Full Spark Frames

TL;DR

This paper introduces new methods for constructing full spark frames using the discrete Fourier transform, proves their abundance among Parseval frames, and shows that testing for full spark property is computationally hard.

Contribution

It provides novel deterministic constructions of full spark frames, proves their density among Parseval frames, and establishes the computational difficulty of testing the full spark property.

Findings

Full spark frames can be constructed using the discrete Fourier transform.

Full spark Parseval frames are dense in all Parseval frames.
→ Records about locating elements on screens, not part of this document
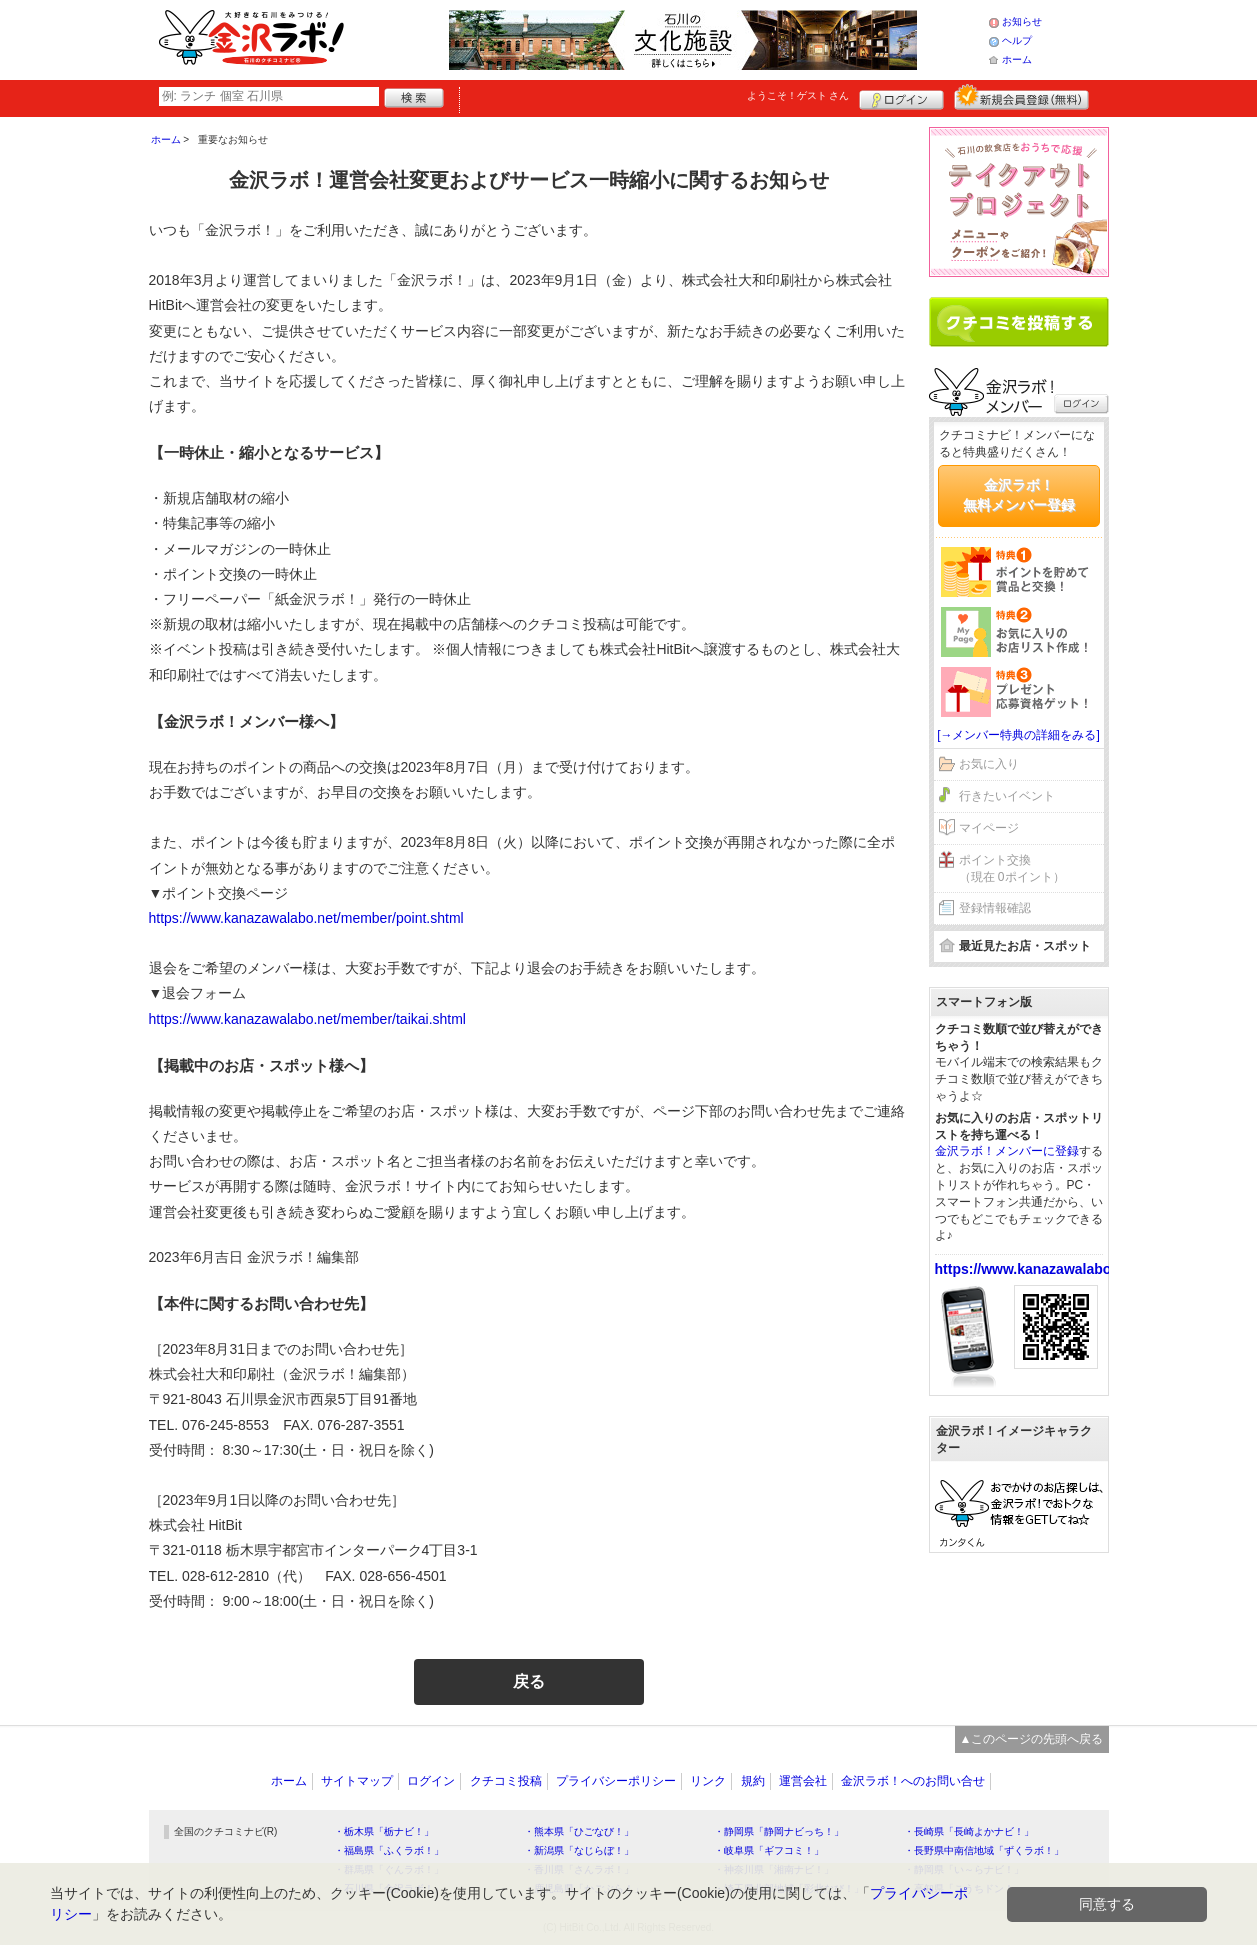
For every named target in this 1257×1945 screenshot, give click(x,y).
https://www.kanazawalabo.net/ (1038, 1269)
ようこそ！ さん (798, 95)
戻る (529, 1681)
Testing whether a matrix is full spark is NP-hard.

Abstract

Finite frame theory has a number of real-world applications. In applications like sparse signal processing, data transmission with robustness to erasures, and reconstruction without phase, there is a pressing need for deterministic constructions of frames with the following property: every size-M subcollection of the M-dimensional frame elements is a spanning set. Such frames are called full spark frames, and this paper provides new constructions using the discrete Fourier transform. Later, we prove that full spark Parseval frames are dense in the entire set of Parseval frames, meaning full spark frames are abundant, even if one imposes an additional tightness constraint. Finally, we prove that testing whether a given matrix is full spark is hard for NP under randomized polynomial-time reductions, indicating that deterministic full spark constructions are particularly significant because they guarantee a property which is otherwise difficult to check.